▶

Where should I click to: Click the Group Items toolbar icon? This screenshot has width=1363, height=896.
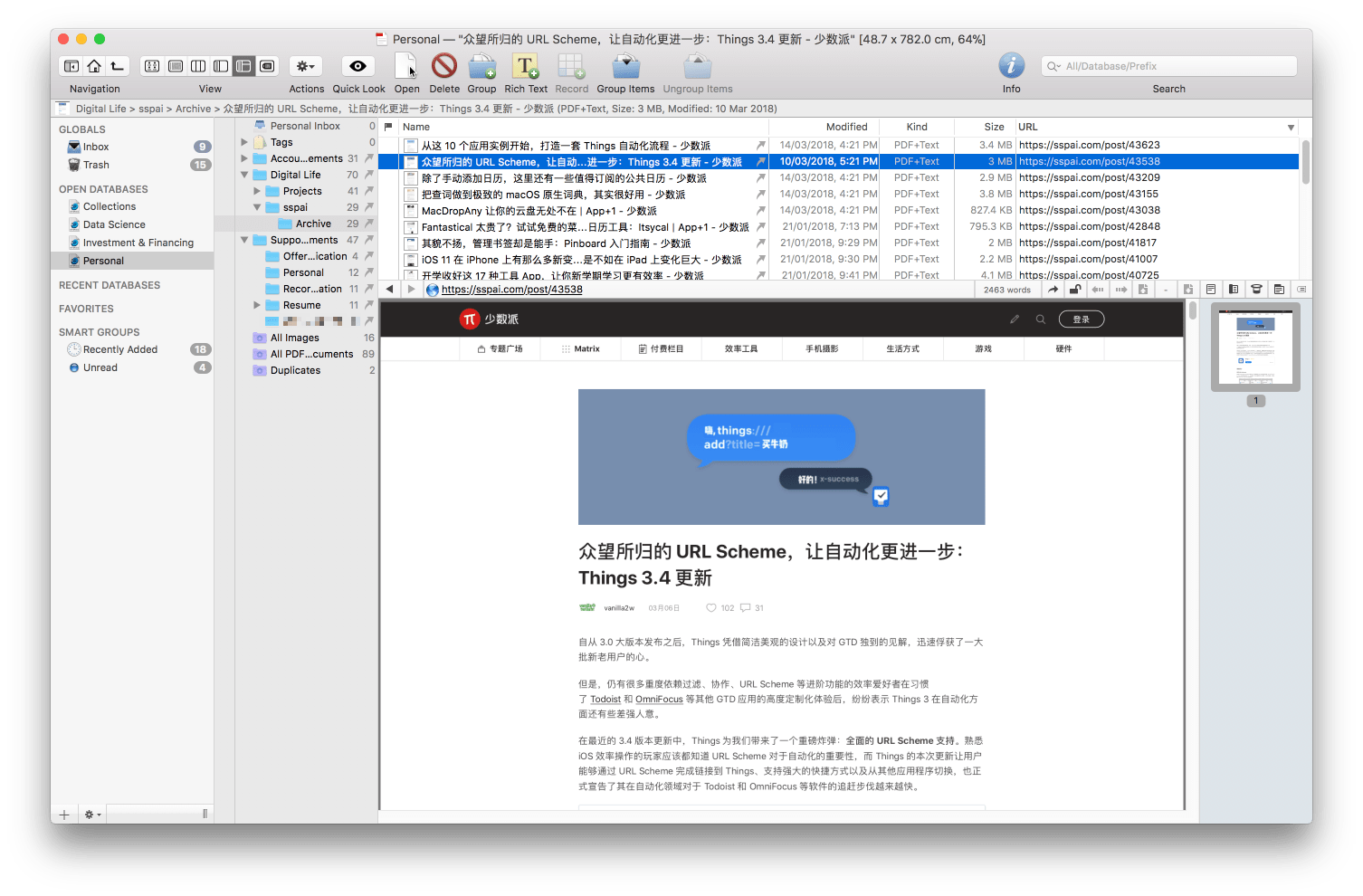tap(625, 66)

◀
▶

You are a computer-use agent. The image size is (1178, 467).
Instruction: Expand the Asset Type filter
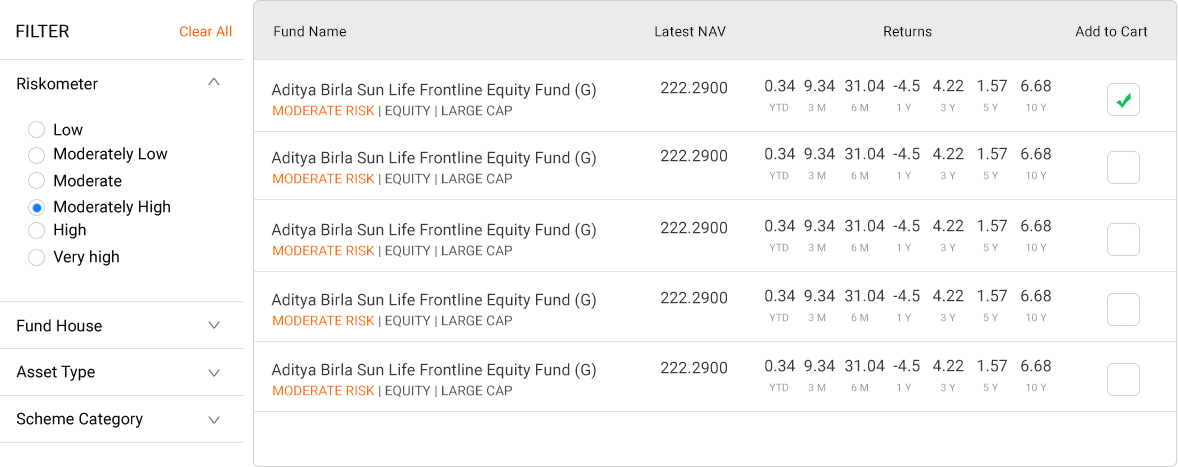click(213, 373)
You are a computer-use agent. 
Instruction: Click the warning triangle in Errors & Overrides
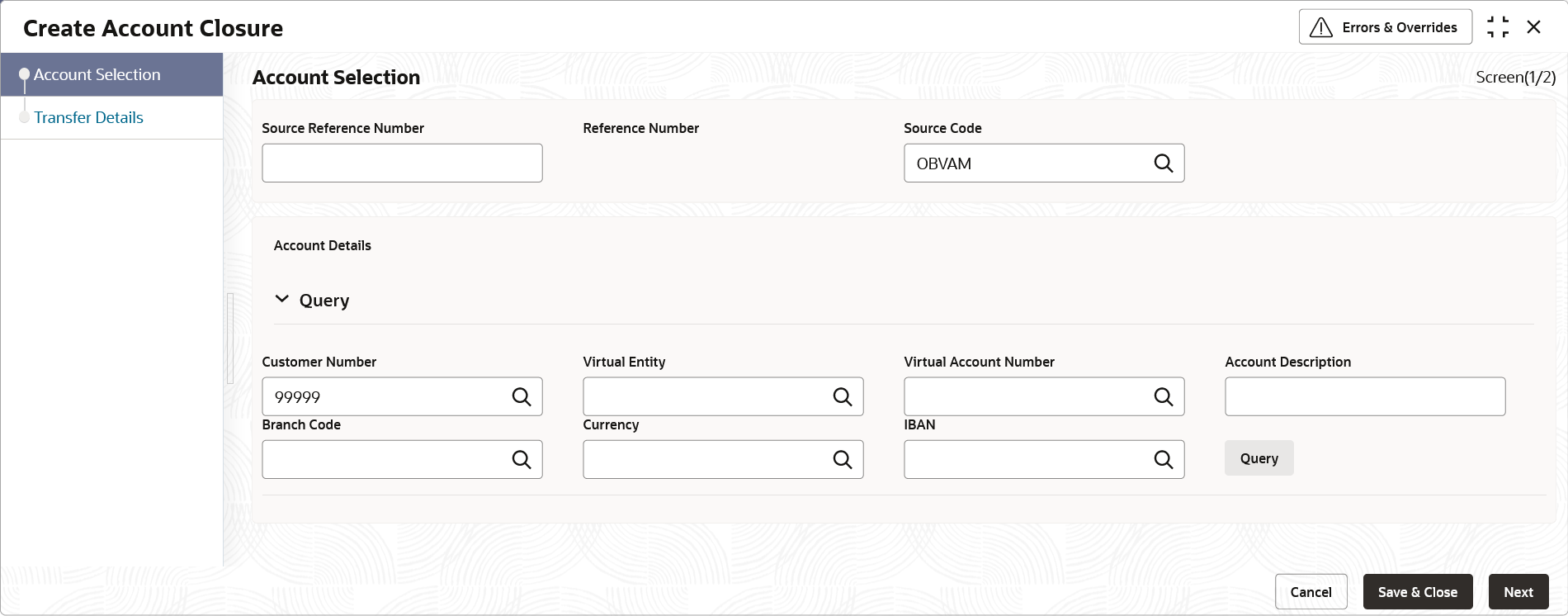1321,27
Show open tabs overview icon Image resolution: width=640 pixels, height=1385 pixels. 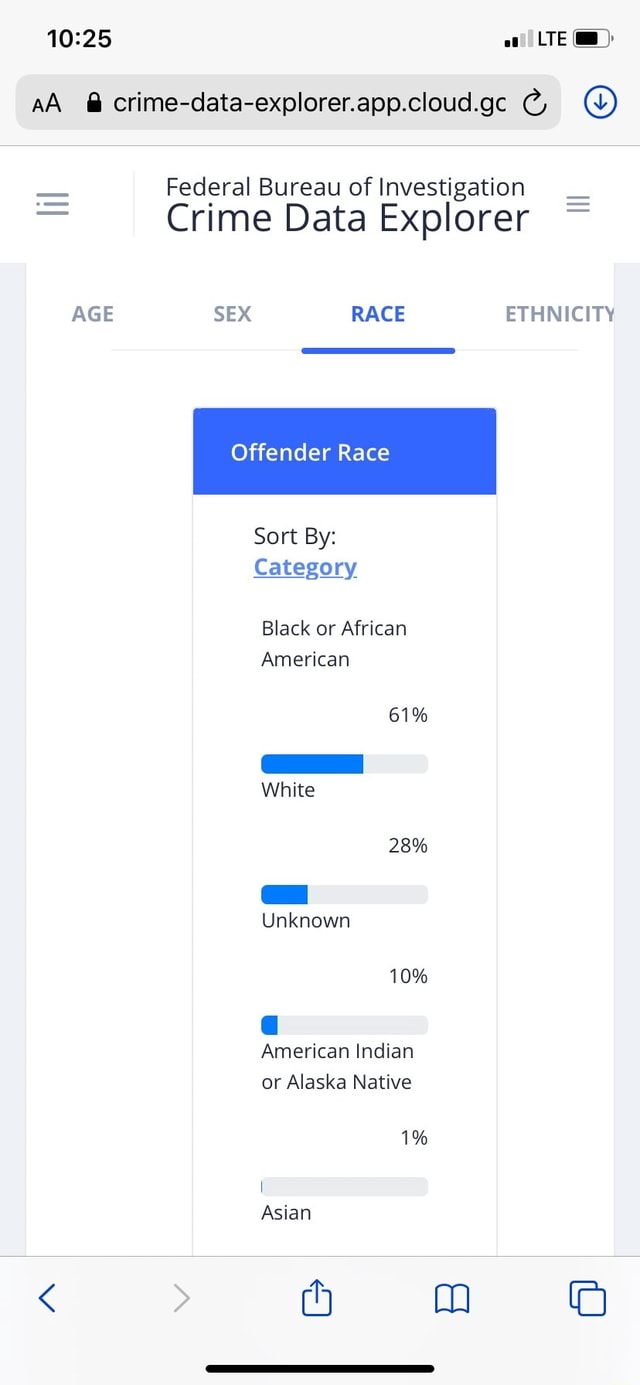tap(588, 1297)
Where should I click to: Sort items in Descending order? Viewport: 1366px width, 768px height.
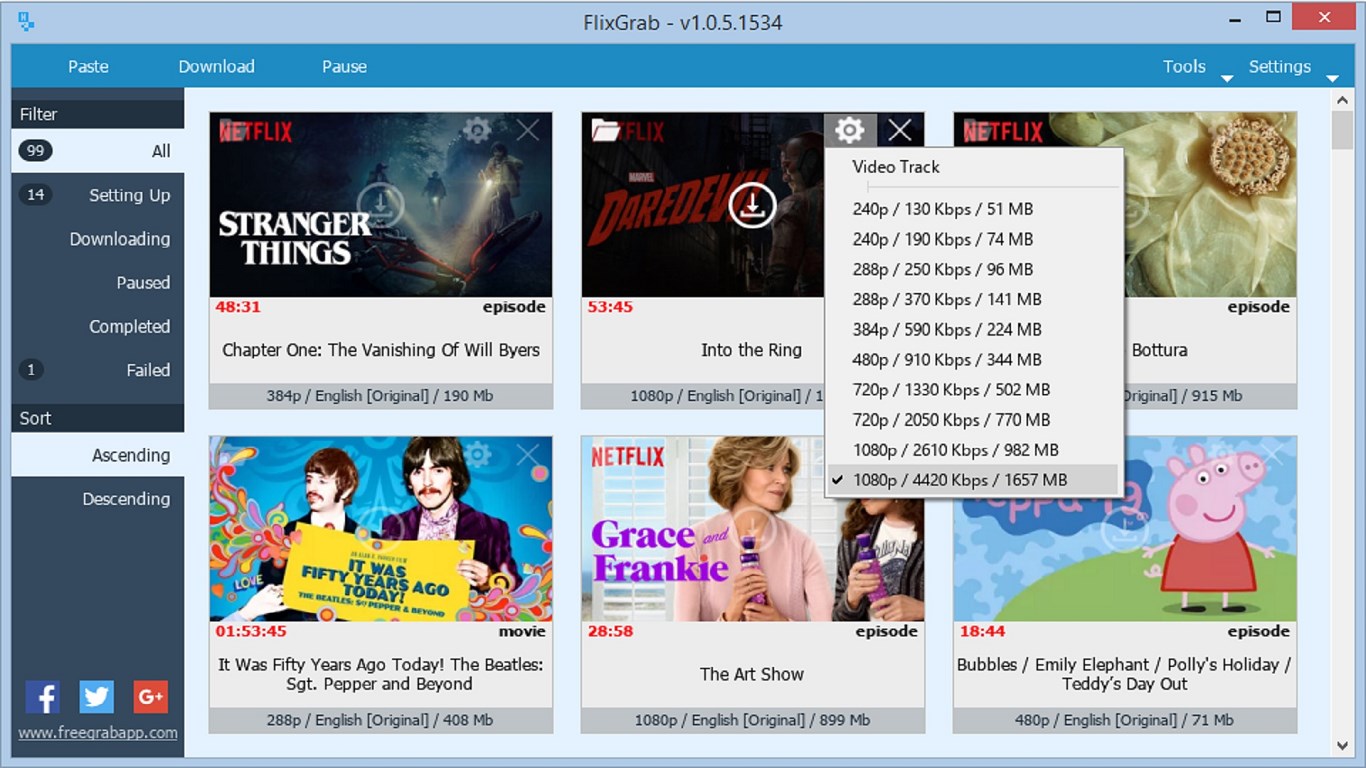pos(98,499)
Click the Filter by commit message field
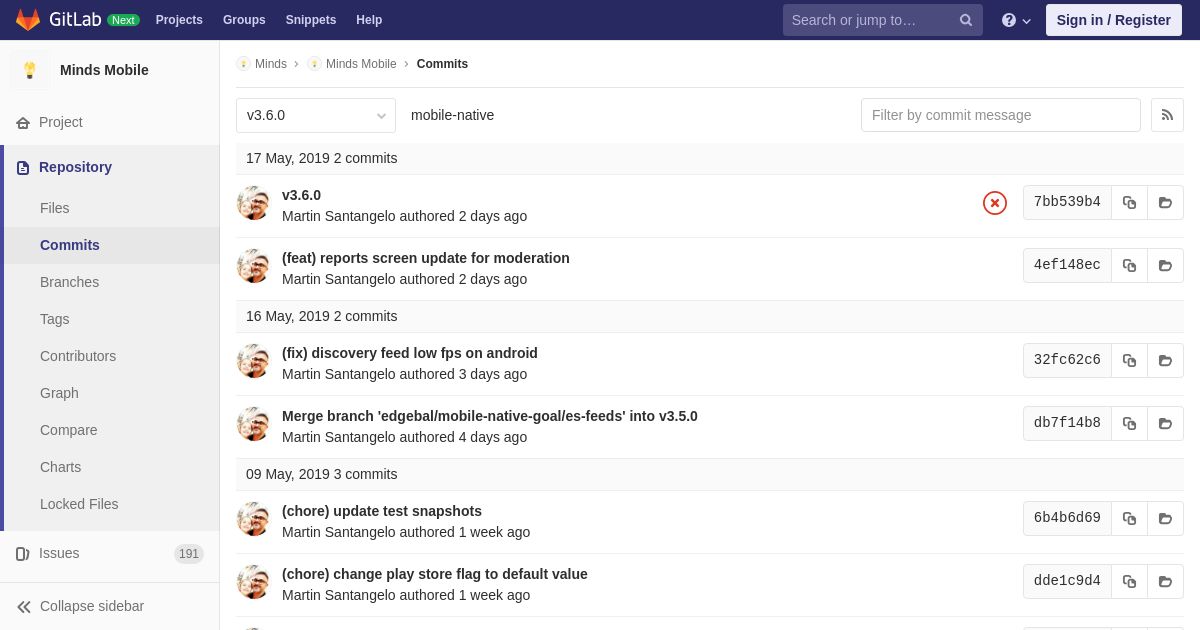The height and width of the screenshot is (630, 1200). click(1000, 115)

◀

◆ **ABOUT THIS TASK**: In how many lines of the material above does the word "agent" appear? Reply with the number only.

◆ **RESULT FOR THIS TASK**: 2